自分の過去を思い返しながら、元カレたちの顔を思い浮かべる。


「漠然と考えたことすらなかった。今さえ良ければいいみたいな感じで付き合ってたから」


みんな私のことを大切に思ってくれてたし、私も相手のことは好きだったけど、綾ほど深く想いを寄せた相手はいなかった。

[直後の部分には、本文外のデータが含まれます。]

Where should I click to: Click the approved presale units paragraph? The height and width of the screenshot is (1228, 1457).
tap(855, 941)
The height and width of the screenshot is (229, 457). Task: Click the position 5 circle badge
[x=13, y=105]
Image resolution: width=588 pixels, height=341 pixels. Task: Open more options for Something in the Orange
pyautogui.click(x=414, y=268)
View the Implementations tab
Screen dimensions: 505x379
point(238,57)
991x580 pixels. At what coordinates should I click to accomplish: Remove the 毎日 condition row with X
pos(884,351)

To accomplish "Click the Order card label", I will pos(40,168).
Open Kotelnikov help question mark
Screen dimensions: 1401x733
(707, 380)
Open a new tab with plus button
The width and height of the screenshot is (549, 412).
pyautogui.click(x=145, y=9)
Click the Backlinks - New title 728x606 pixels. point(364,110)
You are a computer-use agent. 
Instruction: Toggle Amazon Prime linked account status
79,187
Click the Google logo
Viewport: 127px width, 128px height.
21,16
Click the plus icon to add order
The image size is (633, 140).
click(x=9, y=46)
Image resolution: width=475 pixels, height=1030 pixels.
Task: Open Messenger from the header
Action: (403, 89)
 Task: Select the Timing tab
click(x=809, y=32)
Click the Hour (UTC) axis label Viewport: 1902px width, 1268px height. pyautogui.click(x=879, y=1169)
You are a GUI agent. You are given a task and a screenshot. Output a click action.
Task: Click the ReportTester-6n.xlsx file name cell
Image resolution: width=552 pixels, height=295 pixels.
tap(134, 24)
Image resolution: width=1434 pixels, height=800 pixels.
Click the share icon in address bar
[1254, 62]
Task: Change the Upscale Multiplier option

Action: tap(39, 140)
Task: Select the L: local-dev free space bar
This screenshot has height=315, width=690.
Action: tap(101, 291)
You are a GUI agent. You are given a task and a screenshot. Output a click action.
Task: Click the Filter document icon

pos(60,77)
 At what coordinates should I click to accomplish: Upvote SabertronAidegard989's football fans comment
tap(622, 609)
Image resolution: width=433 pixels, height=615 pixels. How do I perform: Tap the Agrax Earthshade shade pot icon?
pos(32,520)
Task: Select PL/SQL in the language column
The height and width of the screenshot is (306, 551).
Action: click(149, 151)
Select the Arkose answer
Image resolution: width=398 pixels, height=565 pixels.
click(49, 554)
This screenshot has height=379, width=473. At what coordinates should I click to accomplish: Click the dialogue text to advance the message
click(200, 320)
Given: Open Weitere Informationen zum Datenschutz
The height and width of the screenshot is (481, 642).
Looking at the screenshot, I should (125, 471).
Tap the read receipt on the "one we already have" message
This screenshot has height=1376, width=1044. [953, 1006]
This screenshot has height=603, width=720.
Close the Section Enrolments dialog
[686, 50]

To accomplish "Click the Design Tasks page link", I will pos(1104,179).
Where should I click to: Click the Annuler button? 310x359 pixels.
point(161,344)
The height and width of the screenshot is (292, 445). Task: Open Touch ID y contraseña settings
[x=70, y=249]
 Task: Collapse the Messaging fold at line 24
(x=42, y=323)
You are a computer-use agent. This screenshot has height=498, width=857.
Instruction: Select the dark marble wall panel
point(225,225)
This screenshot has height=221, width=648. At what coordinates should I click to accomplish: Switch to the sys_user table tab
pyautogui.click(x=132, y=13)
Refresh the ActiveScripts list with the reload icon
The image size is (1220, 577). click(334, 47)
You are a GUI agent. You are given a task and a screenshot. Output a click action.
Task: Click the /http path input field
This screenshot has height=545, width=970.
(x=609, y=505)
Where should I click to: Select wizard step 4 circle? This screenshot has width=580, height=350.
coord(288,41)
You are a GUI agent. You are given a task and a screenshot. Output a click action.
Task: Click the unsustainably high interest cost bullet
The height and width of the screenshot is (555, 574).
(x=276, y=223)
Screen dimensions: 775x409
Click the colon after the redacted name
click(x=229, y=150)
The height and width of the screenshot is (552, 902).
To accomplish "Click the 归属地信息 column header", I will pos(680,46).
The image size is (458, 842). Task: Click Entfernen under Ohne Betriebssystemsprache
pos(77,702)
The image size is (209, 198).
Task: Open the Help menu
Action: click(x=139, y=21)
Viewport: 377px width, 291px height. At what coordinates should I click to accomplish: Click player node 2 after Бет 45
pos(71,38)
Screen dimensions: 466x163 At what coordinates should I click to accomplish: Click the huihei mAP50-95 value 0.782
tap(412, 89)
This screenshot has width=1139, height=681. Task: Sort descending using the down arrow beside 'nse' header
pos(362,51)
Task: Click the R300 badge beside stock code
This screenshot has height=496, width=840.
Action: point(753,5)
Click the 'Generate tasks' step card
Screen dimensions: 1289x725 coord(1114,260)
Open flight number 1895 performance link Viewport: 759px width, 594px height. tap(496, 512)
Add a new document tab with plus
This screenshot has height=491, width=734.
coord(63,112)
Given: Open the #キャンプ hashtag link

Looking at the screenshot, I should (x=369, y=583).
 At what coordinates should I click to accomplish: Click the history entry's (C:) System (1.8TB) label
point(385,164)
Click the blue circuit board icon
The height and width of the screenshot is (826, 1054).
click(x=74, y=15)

「だから綾が初めてだよ。おばあちゃんになっても一緒にいたいと思った相手って」

「……え、そうなの?」

「ふふ。たぶん付き合ってなくてもそう思ってたよ。もう綾と離れるなんて考えられない。ずっと一緒にいてくれる?」

「……当たり前でしょ」


綾の両腕が私の肩に回る。


横から強く抱きしめられ、胸に広がっていたぼんやりとした不安が全部吹き飛ばされた。


「やっぱり話さなきゃ良かった。私は莉子がいれば他はどうでもいい……」


綾が言葉通りに私を想ってくれているのはその態度で十分過ぎるほど分かる。


嬉しさで気持ちが高ぶり、綾の身体を強く抱き返す。


「ねぇ綾、一緒にシャワー浴びようよ。お風呂広いから」

「……うん。でもなんか恥ずかしいな」

「今さら? 何回も温泉行ってるでしょ?」

「シチュエーションが違うしさ。なんかこう、あからさまに……」

「たまにはこういうのもいいでしょ? 雰囲気違って」


脱衣所のドアを閉めた瞬間、私の身体は綾に吸い寄せられた。


綾の胸元に顔をうずめて腰に腕を回す。


私の肩に回った腕が頭を包み込み、お互いの身体を更に引き寄せる。


「こんなに好きになった人初めてだよ、綾……」

「うん……私もだよ」


もう我慢の限界だった。

自分の指が勝手に綾のブラウスのボタンにかかる。


「……ん? 脱がすの?」


右手の指でボタンを下へと外していきながら、もう片方の手で服の上から胸に触れると、私の耳元で熱っぽい吐息が漏れた。


「待って莉子……。まだシャワー浴びてない」

「だって……。もう我慢できないよ……」


外したボタンの隙間から覗く肌に口づけたその時、強い力で腕を掴まれ、身体が引き込まれた。


強引に唇が重なる。

あの温泉旅行の夜と同じように、突然綾のスイッチが切り替わったのを感じた。


長い時間をかけて舌を絡め、唇に吸い付き、慈しむようにお互いの身体に触れ合う。


「好きだよ莉子……。ずっとそばにいて……」


綾が与えてくれる愛情に身体を任せ、私はそのまま理性を手放した。